In the age of the Resource Management Act we should be reluctant to put any more complications in the path of development, least of all new rules for something as subjective as building design. But in parts of Auckland the need for higher standards is plain for all to see. The inner-city has suffered a rash of residential and commercial developments in recent years and rash is not too strong a description of too many of them. It has to be doubted that even the developers take much delight in the design of the blocks they are putting up. They are in business and they are plainly scrimping on architectural expenses because they can.

Not for much longer, if Mayor Dick Hubbard has his way. He made building design one of his prime concerns in his run for election last year and it struck a chord. It is, in fact, the one project in his platform that he can claim not to have inherited from previous mayors and it could well become the measure of his performance in office, much as his predecessor was judged on a pet project, the eastern highway. If Mr Hubbard is to point to an appreciable improvement in Auckland's building design within three years he needs to start now, and he has.

The announcement of a "mayoral taskforce" to recommend ways to go about the project might not sound promising but probably it is a necessary first step. It is easier to criticise the appearance of buildings than to suggest guidelines that might produce more attractive results. And it is even harder to suggest who should be the city's arbiters of design. The taskforce of 14 people consists of architects, developers and the Property Council, which should ensure all interests are considered from the outset, and it will be chaired by Deputy Mayor Bruce Hucker, whose role could deliver a council majority for whatever is agreed.

If it follows the example of an exercise in Edinburgh, on which the taskforce has been modelled, it will recommend more carrots than sticks as a method of improving building design. Among the proposals of the Edinburgh group were the appointment of a top architect as an official patron of high standards, the production of an annual dossier of successful buildings and a "hall of shame". It is doubtful that those would be enough to raise the sights (and the costs) of developers. More effective, perhaps, would be Edinburgh's "exceptional fast track" to planning approval for buildings that meet its desired standards. That might give property owners an incentive to spend a little more on architectural quality.
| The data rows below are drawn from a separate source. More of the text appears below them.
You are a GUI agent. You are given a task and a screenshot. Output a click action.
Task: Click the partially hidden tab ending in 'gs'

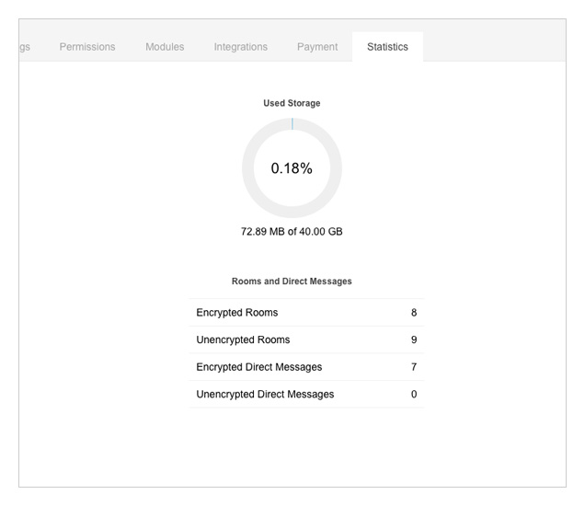[25, 47]
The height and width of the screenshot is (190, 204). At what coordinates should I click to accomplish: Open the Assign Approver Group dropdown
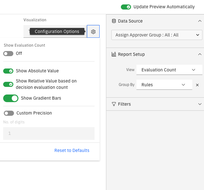157,35
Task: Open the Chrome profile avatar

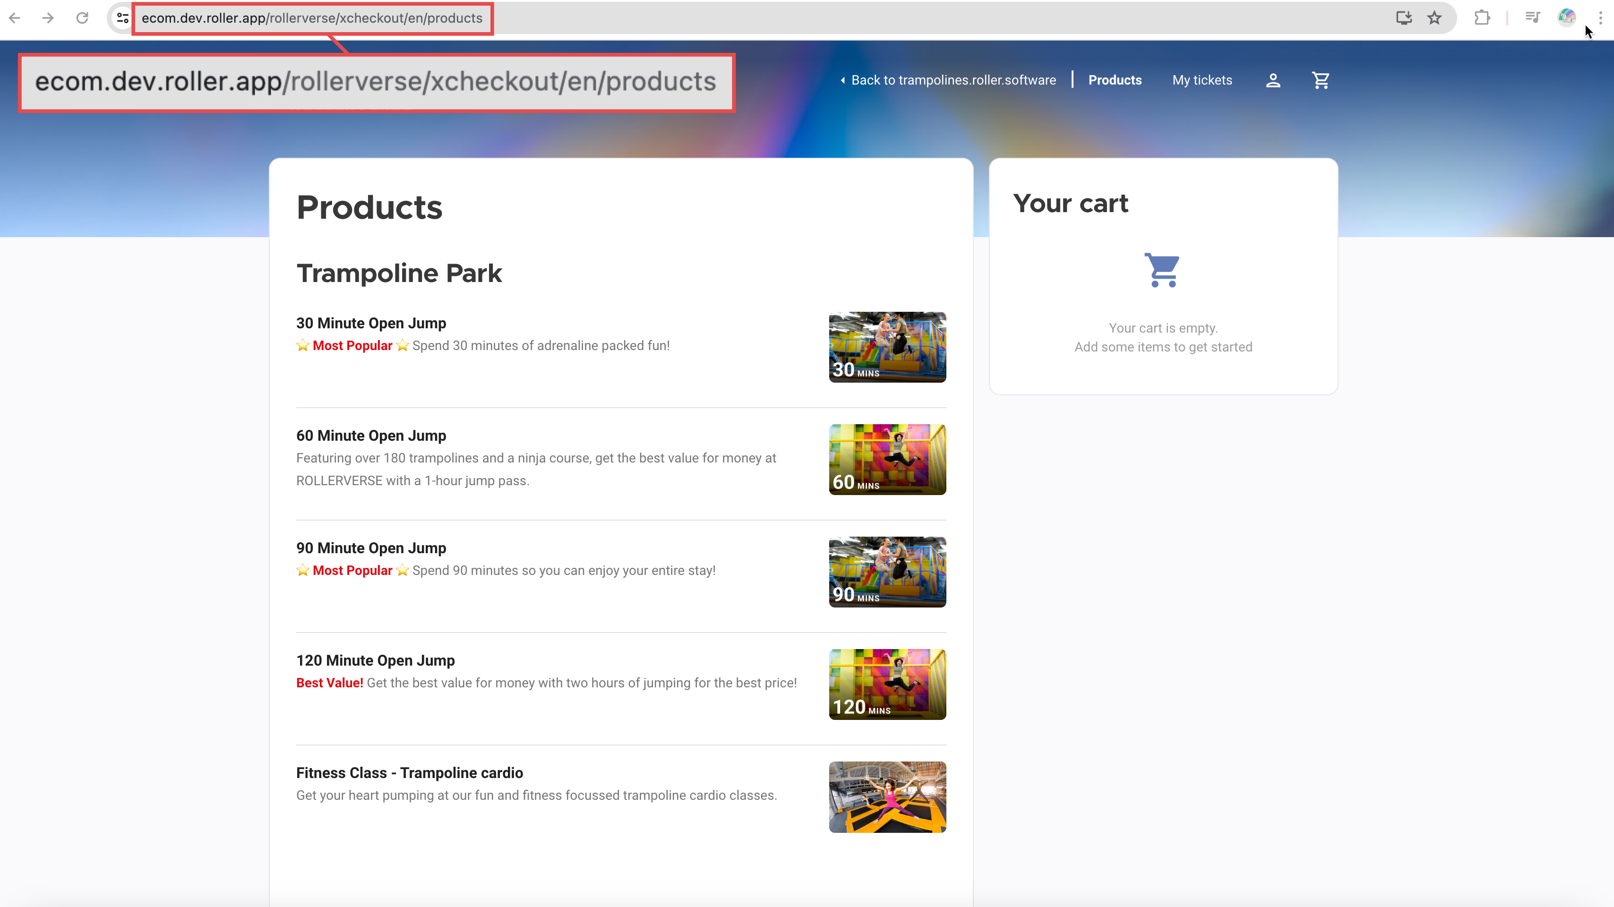Action: pyautogui.click(x=1566, y=18)
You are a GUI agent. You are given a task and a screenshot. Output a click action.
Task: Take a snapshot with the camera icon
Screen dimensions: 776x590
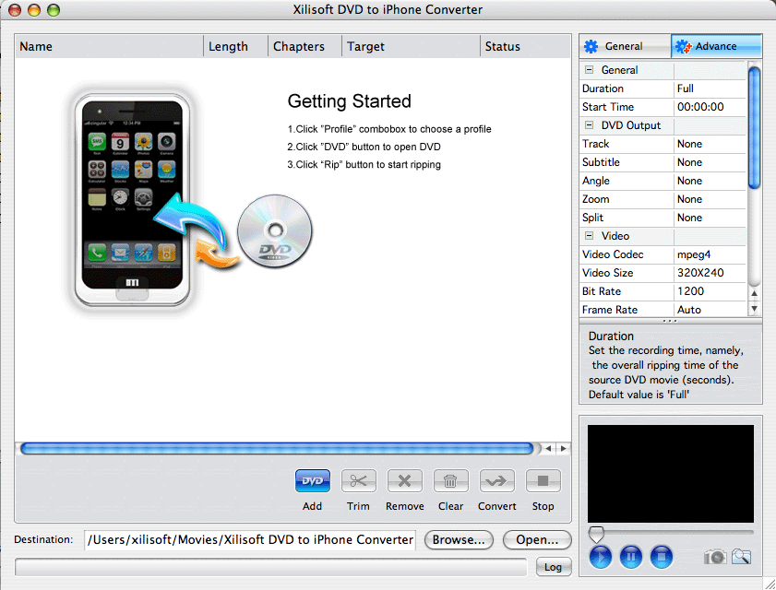pyautogui.click(x=714, y=557)
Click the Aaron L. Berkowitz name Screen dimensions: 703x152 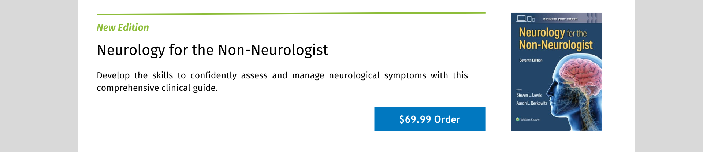(x=532, y=103)
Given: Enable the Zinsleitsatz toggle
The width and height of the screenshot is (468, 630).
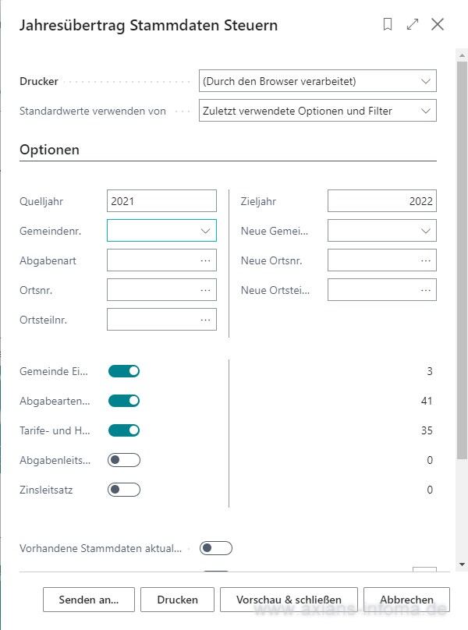Looking at the screenshot, I should 124,490.
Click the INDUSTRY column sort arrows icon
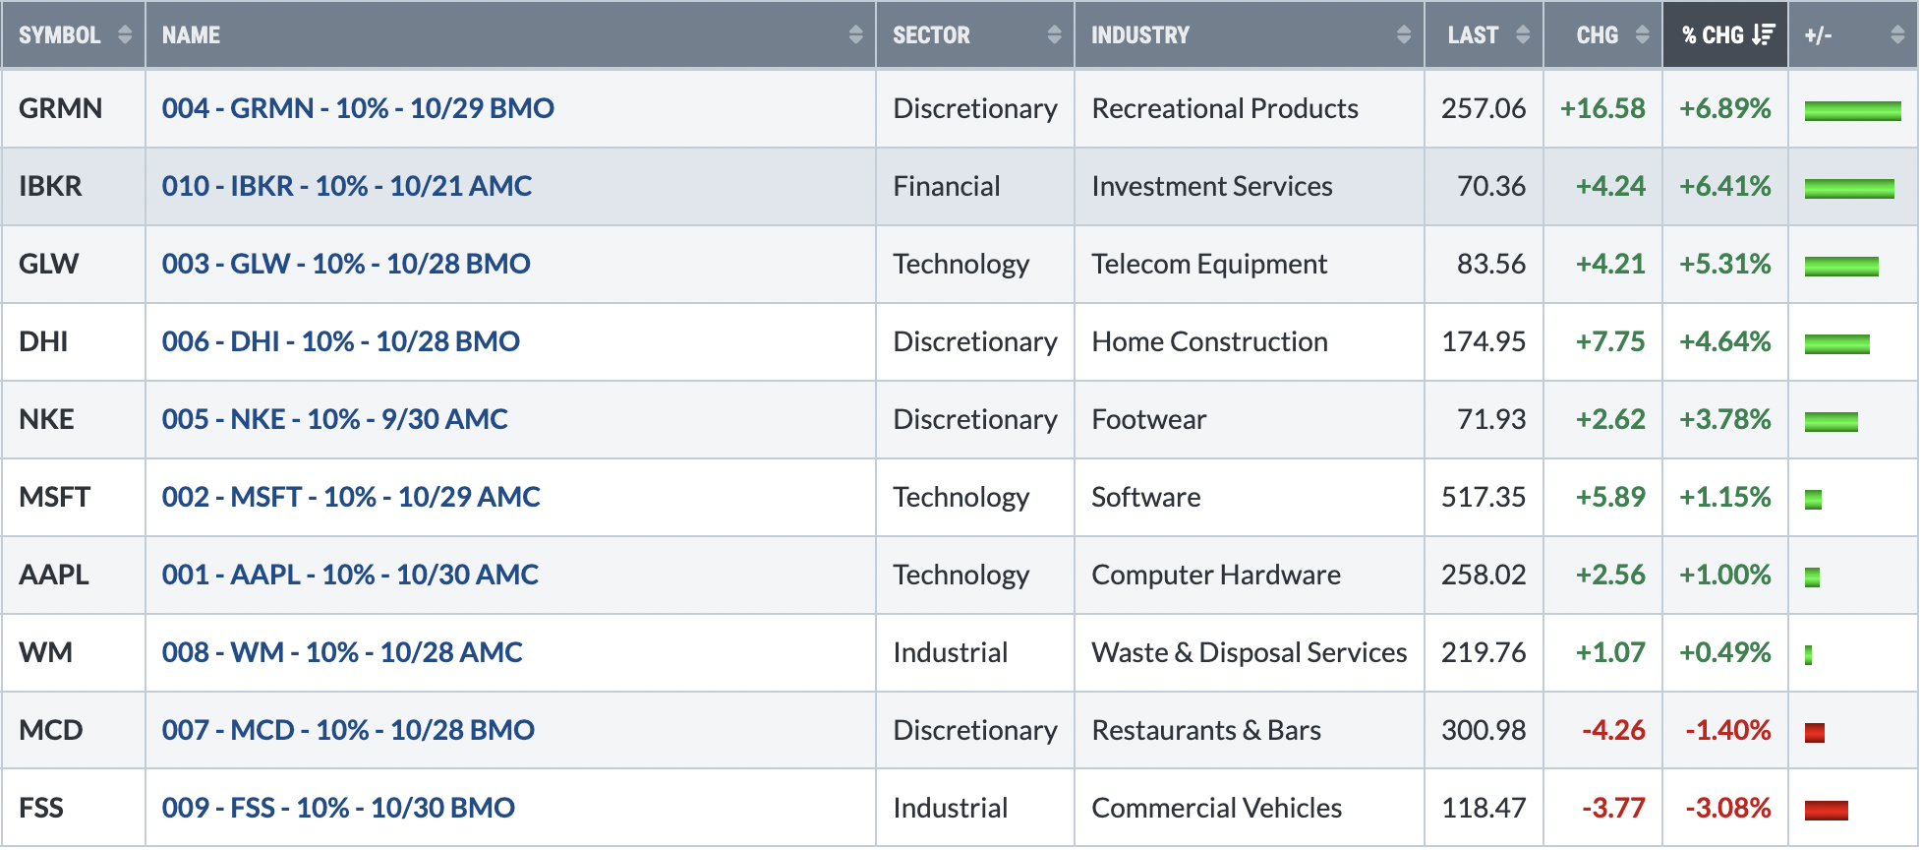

But the taskforce should not shrink from considering the regulatory stick either. Regulations that further restrict what people can do with their own property should never be lightly adopted; there must always be good reason to do so. Moreover, the regulations must be capable of producing the desired public benefit and the benefit must outweigh any possible disadvantage to the community. The disadvantages of tougher design regulations may be that less development takes place and apartments and commercial space becomes more expensive and less accessible to many who need it.

Against that, the benefits would be a more visually pleasant environment for everyone living or working in the areas of intensive development or passing through them. And we could even hope that the agreed standards of design might begin to give Auckland a character of its own, in harmony with its harbours and landscape and distinctive of New Zealand. That is a tall order but there is no reason for the taskforce to lower its sights.

Aesthetics are subjective but it is possible for people of taste to agree more often than not on what constitutes a reasonable standard. Their judgment will not impress everybody in all instances but if they are confident and consistent they could do wonders for Auckland's civic pride.